[The data — start]
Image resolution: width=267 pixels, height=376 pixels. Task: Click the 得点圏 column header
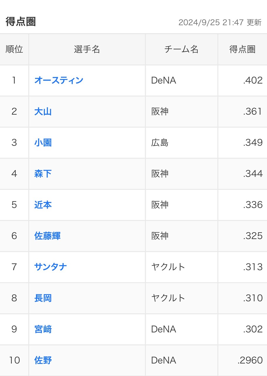[x=242, y=49]
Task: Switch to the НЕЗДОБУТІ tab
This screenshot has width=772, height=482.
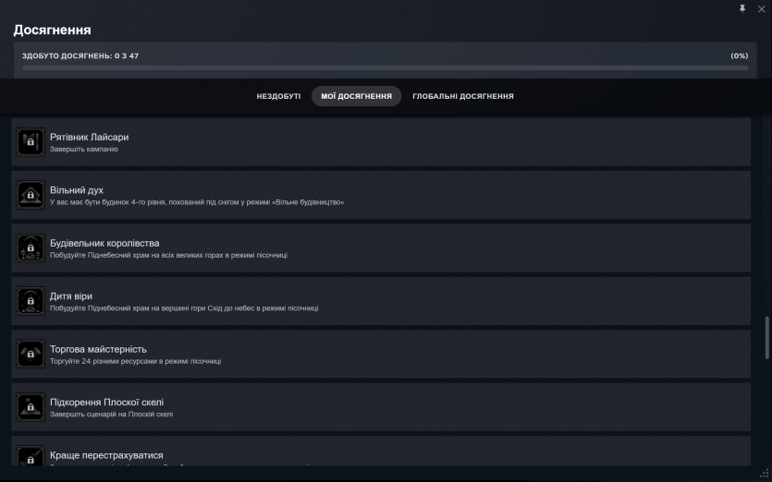Action: tap(278, 96)
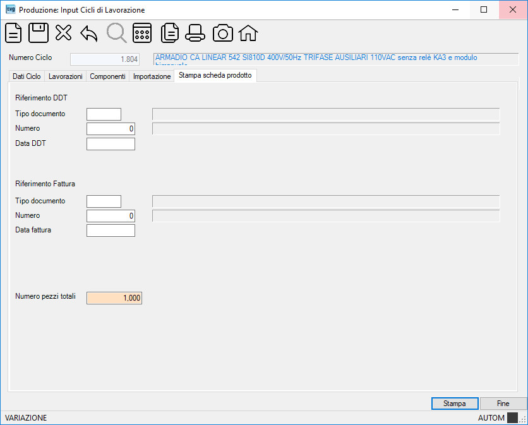Switch to the Dati Ciclo tab

tap(27, 76)
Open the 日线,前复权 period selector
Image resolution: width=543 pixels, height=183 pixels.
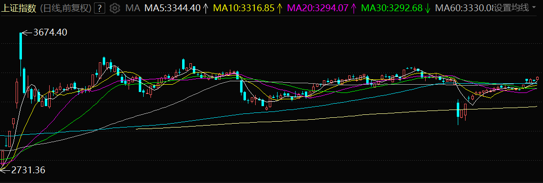point(66,8)
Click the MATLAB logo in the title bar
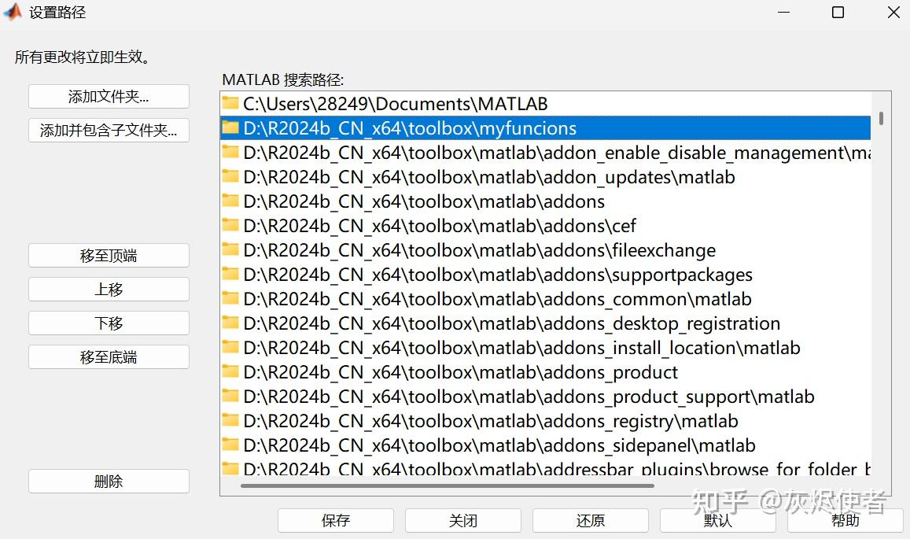 point(12,12)
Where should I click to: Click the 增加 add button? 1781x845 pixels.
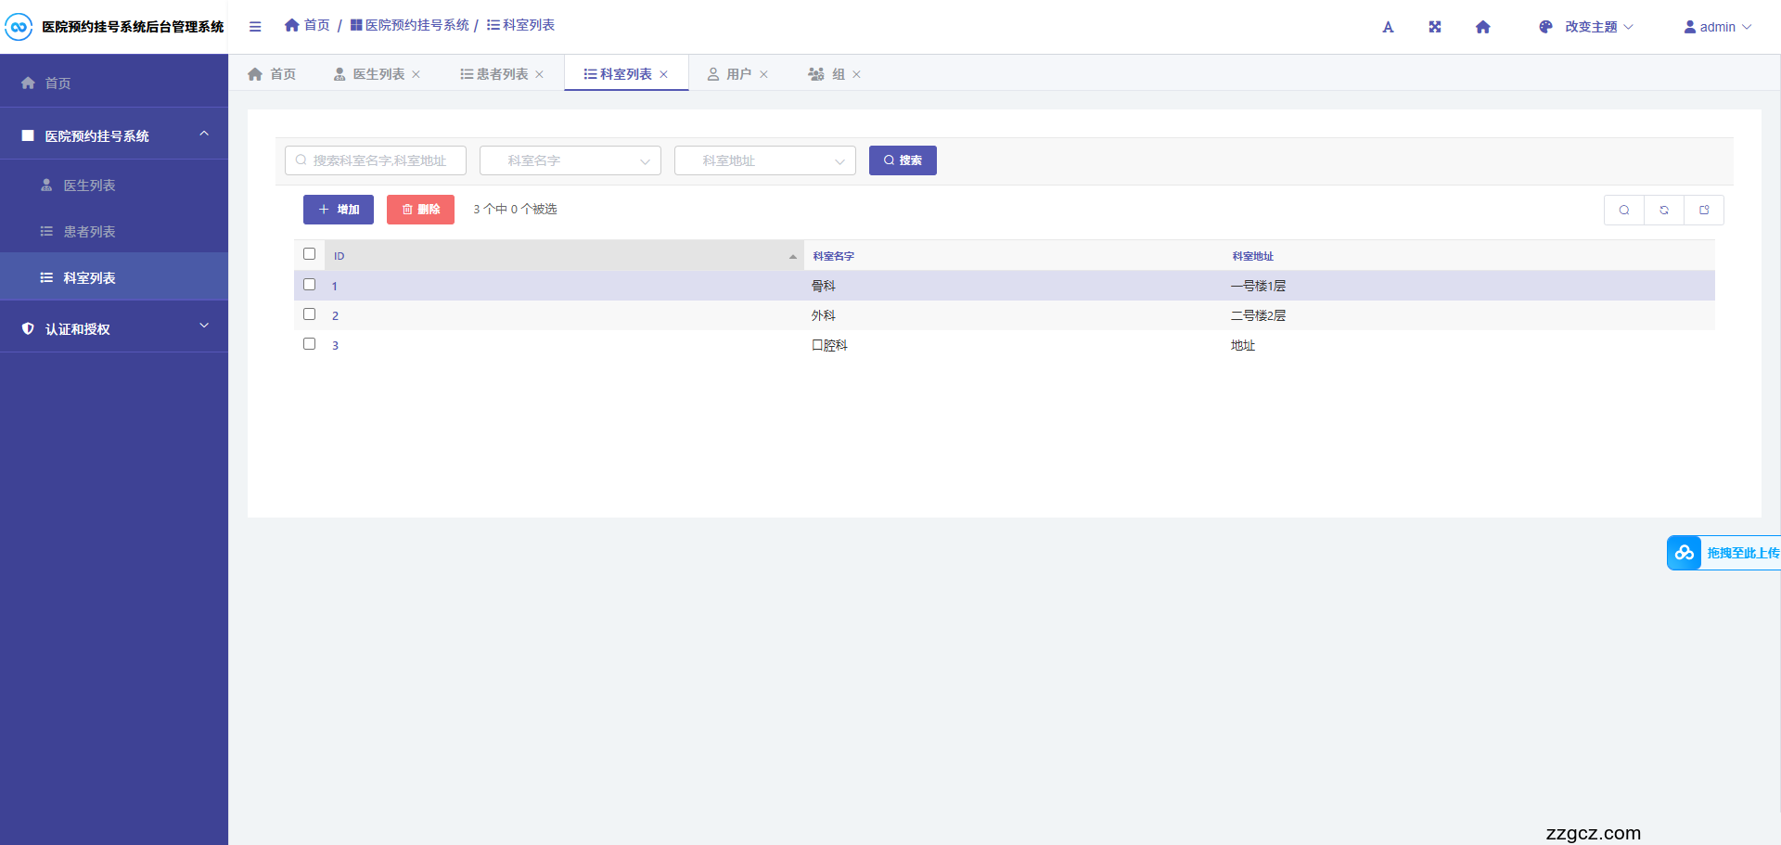339,210
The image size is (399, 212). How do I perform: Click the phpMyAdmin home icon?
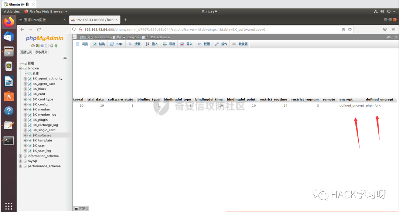(x=33, y=46)
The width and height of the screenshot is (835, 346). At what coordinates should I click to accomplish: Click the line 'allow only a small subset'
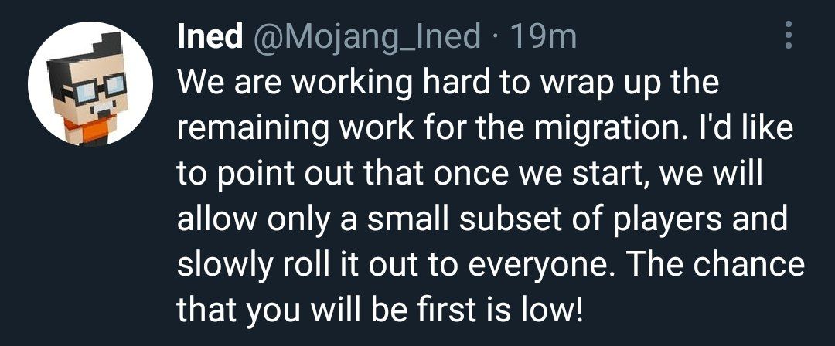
[The data — finish]
## Exercise
Each line of the data must be transcribed exactly; pictures are not carried over.

## Solution for this problem
Image resolution: width=267 pixels, height=376 pixels. Task: Click the 得点圏 column header
[x=242, y=49]
Task: Switch to the НЕЗДОБУТІ tab
This screenshot has width=772, height=482.
Action: tap(278, 96)
Switch to the Dati Ciclo tab

tap(27, 76)
Open the 日线,前复权 period selector
Image resolution: width=543 pixels, height=183 pixels.
point(66,8)
Click the MATLAB logo in the title bar
 point(12,12)
Where should I click to: Click the 增加 add button? 1781x845 pixels.
339,210
The image size is (399, 212). How do I perform: Click the phpMyAdmin home icon?
(x=33, y=46)
The width and height of the screenshot is (835, 346). At what coordinates should I click to accomplish: Click the line 'allow only a small subset'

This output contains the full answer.